Grace, Not Perfection

I'm not new to the blogging world. I started blogging a couple of years ago; I've read them even longer. A little over two months ago, I stepped away from blogging. Not just writing, but reading, commenting, basically anything to do with it.

I needed a break. I needed to re-evaluate.

That may seem a bit dramatic, but I think anyone familiar with the world of social media has felt it at some point. There is a perception of perfection that can cause some serious feelings of being less than, of being inadequate.

Many bloggers set standards of a picture perfect lifestyle. Anyone who blogs has been guilty of it at some point. We all edit ourselves to some degree when putting things out there in Internet Land. We pick and choose the parts of our lives we want people to see.
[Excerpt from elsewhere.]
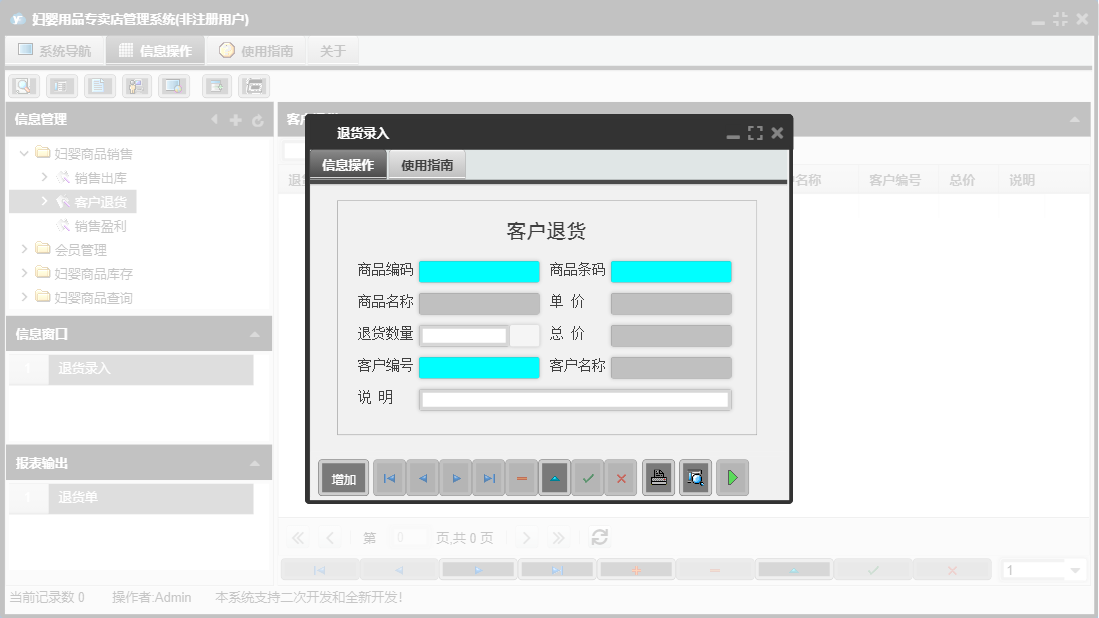This screenshot has width=1099, height=618.
Task: Click the print icon in 退货录入 dialog
Action: coord(658,477)
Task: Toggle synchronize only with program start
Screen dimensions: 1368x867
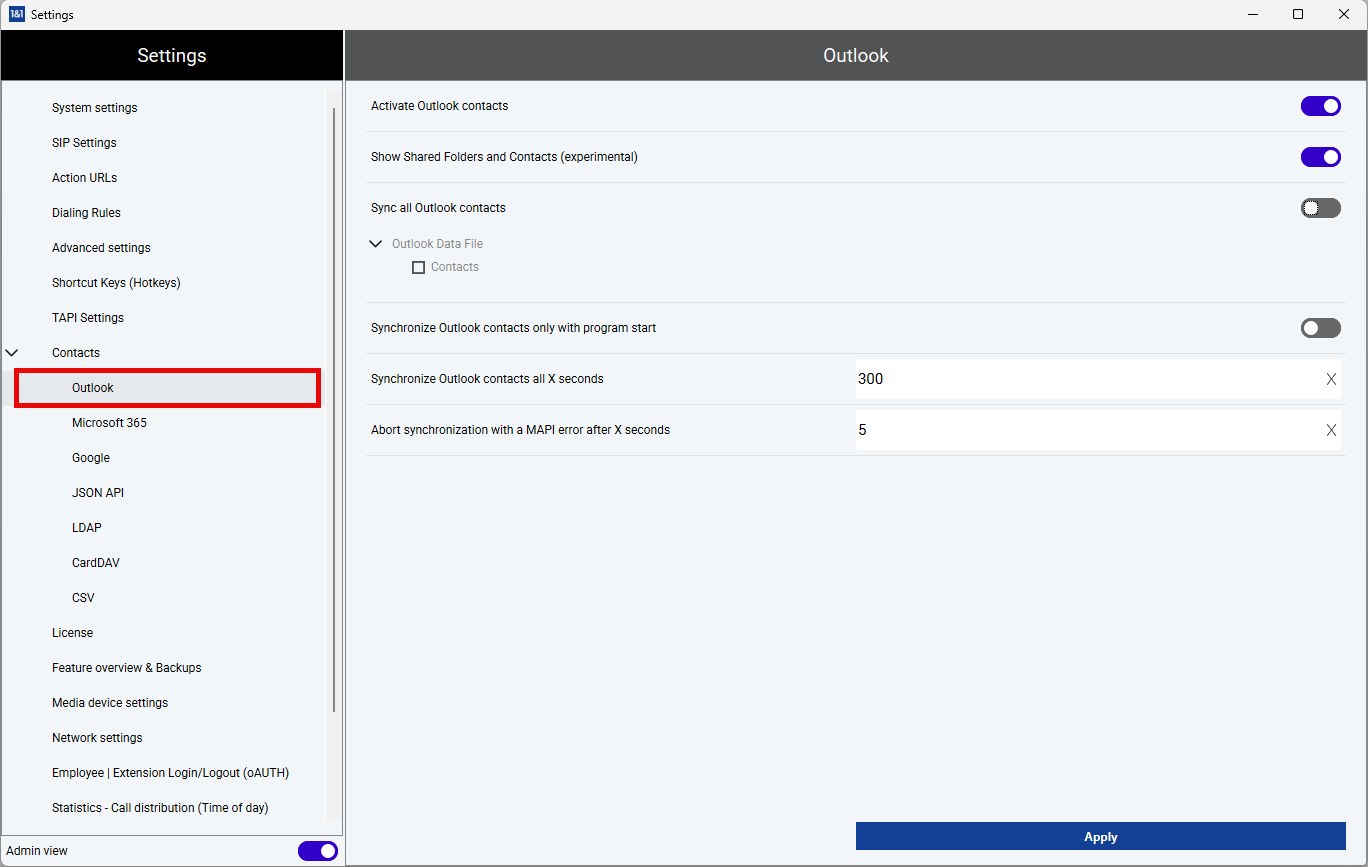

As many blog posts as I've written in the past, I've never done a single post on the dirty dishes in my sink from last night, the laundry I haven't had time to do all week, how much I struggle some days, the anxiety, the OCD (an actual medicated disorder, not the it's-fun-to-say-I'm-a-little-OCD-because-I-like-to-be-organized kind), or any other things that could be looked at negatively.

The pressure to feel like I had to keep up, like I had to be a certain way, censor and edit myself to the point of not recognizing who I really even was on paper anymore - it all just become too much. And so I took a deep breath, stepped back, and decided that I was no longer going to let the world of blogging (or Twitter) have that affect on me.

I am embracing who I am, messy parts and all. I am holding myself to a standard of grace, not perfection.